What changed
RBI issued an updated master circular consolidating all current instructions on fraud monitoring for deposit-taking NBFCs, including RNBCs, as of June 30, 2009. The circular replaces the previous version (No. 121) and is now available on the RBI website.
What it means for you
NBFCs must ensure strict adherence to fraud reporting timelines to avoid penal action under the RBI Act. The circular emphasizes accountability for delays and requires nomination of a General Manager-level official for fraud returns. It also standardizes fraud classification and reporting thresholds.
What you must do
- Nominate an official of General Manager rank or equivalent to handle all fraud-related returns.
- Report frauds of Rs 1 lakh and above within three weeks of detection, with additional details for frauds of Rs 25 lakh and above sent to Central Office.
- Submit quarterly returns on frauds outstanding (FMR-2) and progress reports for frauds of Rs 1 lakh and above (FMR-3).
- Conduct quarterly and annual reviews of frauds as part of board reporting, and report cases to police as per guidelines.
- Ensure no 'nil' reports are submitted; confirm receipt of reports by RBI's Frauds Monitoring Cell or Regional Office.
Who it affects
All deposit-taking NBFCs including RNBCs, Senior management and compliance teams of NBFCs, Board of directors of NBFCs
What is the threshold for reporting frauds to RBI?
Frauds involving Rs 1 lakh and above must be reported within three weeks of detection.

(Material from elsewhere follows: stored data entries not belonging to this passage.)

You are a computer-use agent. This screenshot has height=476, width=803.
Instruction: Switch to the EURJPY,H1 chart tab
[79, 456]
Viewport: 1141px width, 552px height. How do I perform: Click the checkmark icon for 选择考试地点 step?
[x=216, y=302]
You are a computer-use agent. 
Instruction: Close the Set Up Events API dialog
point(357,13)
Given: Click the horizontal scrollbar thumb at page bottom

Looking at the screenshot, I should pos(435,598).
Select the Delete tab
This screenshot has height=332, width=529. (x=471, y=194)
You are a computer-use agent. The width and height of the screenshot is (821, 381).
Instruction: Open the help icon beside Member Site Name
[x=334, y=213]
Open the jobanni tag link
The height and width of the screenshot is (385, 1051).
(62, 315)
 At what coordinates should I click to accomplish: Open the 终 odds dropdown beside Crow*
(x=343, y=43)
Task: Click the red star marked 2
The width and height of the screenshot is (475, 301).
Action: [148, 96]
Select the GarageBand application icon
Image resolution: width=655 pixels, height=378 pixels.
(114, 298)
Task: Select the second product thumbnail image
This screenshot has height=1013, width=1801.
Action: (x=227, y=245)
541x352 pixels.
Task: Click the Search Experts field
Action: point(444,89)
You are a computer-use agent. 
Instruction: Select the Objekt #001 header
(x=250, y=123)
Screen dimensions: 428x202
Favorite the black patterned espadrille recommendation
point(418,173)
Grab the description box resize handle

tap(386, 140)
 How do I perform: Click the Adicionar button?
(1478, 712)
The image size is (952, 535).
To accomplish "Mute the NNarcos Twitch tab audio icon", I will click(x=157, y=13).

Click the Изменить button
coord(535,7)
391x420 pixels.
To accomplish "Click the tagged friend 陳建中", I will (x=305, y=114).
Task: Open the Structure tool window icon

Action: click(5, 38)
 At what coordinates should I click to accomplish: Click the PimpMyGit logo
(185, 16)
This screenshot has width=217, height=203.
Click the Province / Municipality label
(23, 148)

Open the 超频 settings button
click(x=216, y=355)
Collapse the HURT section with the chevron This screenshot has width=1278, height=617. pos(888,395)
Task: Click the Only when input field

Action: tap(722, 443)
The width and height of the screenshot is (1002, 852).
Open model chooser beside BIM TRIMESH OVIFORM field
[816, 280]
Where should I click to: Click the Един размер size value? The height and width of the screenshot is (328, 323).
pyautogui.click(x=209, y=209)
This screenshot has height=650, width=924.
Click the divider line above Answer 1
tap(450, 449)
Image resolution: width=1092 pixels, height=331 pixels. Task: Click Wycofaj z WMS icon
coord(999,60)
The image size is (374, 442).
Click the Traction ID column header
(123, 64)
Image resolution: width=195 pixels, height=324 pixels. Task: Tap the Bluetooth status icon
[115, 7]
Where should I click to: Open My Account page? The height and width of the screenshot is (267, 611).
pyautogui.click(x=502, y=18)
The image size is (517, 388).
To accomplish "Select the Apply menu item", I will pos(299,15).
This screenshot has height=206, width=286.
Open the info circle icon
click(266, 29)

For frauds of Rs 25 lakh and above, reports must be sent to the Central Office with a copy to the Regional Office.
What happens if an NBFC delays reporting a fraud?
Delays can lead to penal action under Chapter V of the RBI Act, 1934, and may result in similar frauds occurring elsewhere due to lack of alerts.
Are NBFCs required to submit nil fraud reports?
No, NBFCs are not required to submit nil reports. However, they must ensure that any reports sent are received by the RBI's Frauds Monitoring Cell or Regional Office.